Schlagzeug-Patterns werden mit solcher Präzision gespielt, dass man manchmal das Gefühl hat, Nihiloxicas Beatmen könnten in ständiger Bewegung menschliche Schleifen schleifen, aber tatsächlich mutieren diese Tracks mit subtilem Inkrementalismus und geben selten ihre Switch-Ups an. „Mukaagafeero“ – eine seltene Verlangsamung des Tempos, Alimansi Wansu Aineomugisha und Jamiru „Jally“ Mwanjes Engalabi-Trommeln geben mehr Raum zum Atmen als üblich – und „Tewali Sukali“, wo Henry Kasomas Namunjoloba das trickreiche Haupt-Perkussionsmuster mit anhaltendem, halligem -y Treffer, sind lehrreiche Beispiele.

Kaloli wurde letzten September in Bradford aufgenommen, kurz nachdem Nihiloxica Aphex Twin auf Wunsch von Richard D. James unterstützt hatte, und wenn sie die aktuellen Most Likely To Succeed der Nyege Nyege-Crowds sind, wurde dies sehr von den Leuten unterstützt, die sie live spielen sehen, in welchem ​​​​Kontext sie sind echt blasig. Dass diese exzellente Platte so klingt, als würden sechs Musiker sie in einem Raum mit minimalem Studio-Tüftlerwerk abliefern, könnte zu ihrem Vorteil sein. Sie werden Nihiloxica eine ganze Weile nicht live sehen, aber Sie können und sollten sich auf solche zukünftigen Privilegien vorbereiten.

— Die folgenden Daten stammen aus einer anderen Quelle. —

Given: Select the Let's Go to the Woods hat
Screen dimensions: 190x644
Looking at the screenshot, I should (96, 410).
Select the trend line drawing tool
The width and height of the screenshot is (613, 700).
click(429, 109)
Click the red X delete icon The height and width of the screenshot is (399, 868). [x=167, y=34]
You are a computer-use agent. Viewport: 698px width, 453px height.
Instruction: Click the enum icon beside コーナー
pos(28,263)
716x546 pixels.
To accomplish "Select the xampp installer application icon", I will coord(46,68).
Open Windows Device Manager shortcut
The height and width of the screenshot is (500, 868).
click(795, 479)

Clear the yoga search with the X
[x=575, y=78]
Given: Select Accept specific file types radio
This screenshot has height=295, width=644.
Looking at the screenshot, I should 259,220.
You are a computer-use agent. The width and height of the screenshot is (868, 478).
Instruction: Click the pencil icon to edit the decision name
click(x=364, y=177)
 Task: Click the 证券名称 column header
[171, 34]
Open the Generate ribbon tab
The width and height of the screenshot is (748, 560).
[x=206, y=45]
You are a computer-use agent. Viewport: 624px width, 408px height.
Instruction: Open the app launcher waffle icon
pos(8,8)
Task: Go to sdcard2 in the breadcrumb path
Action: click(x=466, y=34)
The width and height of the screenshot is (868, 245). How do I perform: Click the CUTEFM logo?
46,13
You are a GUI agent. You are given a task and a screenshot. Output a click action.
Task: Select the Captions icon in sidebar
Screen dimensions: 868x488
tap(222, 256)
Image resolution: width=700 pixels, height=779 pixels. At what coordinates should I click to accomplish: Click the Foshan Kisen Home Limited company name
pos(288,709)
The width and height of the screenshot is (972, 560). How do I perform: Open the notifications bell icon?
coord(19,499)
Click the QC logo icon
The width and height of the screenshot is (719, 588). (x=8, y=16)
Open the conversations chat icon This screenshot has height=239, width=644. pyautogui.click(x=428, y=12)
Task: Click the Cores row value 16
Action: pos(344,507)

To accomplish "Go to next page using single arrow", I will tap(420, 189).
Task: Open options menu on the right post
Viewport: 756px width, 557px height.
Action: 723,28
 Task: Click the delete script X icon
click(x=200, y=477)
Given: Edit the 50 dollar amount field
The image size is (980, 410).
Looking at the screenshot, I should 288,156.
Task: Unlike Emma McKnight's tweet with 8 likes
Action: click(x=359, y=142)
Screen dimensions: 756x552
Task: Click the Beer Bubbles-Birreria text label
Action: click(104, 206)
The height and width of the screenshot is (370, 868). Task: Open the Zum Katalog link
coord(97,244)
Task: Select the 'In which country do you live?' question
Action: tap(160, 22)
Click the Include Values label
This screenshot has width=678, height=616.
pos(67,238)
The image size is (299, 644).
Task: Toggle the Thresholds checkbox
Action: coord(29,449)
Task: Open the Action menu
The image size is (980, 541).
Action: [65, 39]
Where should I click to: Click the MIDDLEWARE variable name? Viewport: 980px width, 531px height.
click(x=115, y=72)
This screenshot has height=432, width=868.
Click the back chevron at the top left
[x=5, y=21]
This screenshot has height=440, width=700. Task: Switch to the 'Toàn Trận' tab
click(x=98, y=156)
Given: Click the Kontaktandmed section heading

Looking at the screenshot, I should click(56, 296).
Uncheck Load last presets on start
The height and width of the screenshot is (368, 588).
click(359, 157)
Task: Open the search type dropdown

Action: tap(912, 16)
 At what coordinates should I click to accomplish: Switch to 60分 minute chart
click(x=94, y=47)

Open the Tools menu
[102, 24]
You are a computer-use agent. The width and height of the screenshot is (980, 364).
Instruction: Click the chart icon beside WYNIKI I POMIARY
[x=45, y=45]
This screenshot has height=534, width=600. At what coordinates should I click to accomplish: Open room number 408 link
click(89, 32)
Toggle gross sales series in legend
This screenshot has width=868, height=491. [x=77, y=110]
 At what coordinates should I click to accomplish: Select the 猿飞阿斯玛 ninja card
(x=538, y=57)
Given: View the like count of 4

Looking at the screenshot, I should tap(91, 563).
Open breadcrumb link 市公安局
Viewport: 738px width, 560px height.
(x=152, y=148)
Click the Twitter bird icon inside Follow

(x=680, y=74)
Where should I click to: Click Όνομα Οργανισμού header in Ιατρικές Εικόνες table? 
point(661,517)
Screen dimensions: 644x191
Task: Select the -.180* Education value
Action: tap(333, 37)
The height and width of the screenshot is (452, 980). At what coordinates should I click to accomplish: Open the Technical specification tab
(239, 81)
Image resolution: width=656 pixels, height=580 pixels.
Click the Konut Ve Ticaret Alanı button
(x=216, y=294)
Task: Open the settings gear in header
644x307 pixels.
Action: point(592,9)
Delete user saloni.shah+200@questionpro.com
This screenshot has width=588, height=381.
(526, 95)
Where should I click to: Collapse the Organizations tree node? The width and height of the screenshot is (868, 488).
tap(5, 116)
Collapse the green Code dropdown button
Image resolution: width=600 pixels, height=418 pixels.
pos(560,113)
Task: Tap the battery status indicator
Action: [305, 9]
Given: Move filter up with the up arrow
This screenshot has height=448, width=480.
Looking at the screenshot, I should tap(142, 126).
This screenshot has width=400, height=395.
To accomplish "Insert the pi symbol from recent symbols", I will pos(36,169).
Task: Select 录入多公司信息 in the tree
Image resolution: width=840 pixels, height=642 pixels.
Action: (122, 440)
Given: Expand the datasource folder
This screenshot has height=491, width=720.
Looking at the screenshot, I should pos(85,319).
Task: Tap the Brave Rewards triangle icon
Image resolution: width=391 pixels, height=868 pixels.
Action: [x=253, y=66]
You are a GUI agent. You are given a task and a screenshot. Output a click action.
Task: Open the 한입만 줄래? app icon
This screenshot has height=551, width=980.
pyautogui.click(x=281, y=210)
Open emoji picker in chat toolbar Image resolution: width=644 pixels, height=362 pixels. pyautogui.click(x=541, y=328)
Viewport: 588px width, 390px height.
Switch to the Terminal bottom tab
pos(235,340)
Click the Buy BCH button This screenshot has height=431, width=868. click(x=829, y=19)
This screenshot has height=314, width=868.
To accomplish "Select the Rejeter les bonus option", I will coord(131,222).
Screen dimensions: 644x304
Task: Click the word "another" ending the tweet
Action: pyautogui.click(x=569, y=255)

Stillgelegte USS Vireo (AM-52)_section_15

Da neuere und leistungsfähigere Flottenschlepper die alten umgebauten Minensucher verdrängten, sank der Bedarf an den alten Schiffen. USS Vireo (AM-52)_sentence_128

So wurde Vireo am 18. April 1946 außer Dienst gestellt, für den Bedarf der Marine als überflüssig erklärt und zur Entsorgung bereitgestellt. USS Vireo (AM-52)_sentence_129

Am 8. Mai 1946 von der Marineliste gestrichen, wurde Vireo am 4. Februar 1947 von der Maritime Commission zur Entsorgung überstellt, aber über ihr späteres Schicksal sind keine Aufzeichnungen überliefert. USS Vireo (AM-52)_sentence_130

Die Sasaulito News vom 13. Februar 1947 berichteten jedoch, dass die Vireo in der Arques-Werft in Sausalito angekommen war, um in Vorbereitung auf den bevorstehenden Dienst als Holzboot unter panamaischer Flagge, das Harthölzer zwischen Long Beach und Panama transportierte, lackiert zu werden. USS Vireo (AM-52)_sentence_131


Schau das Video: Skadi, die Göttin der Jagd - Germanische Mythologie 13 (Januar 2022).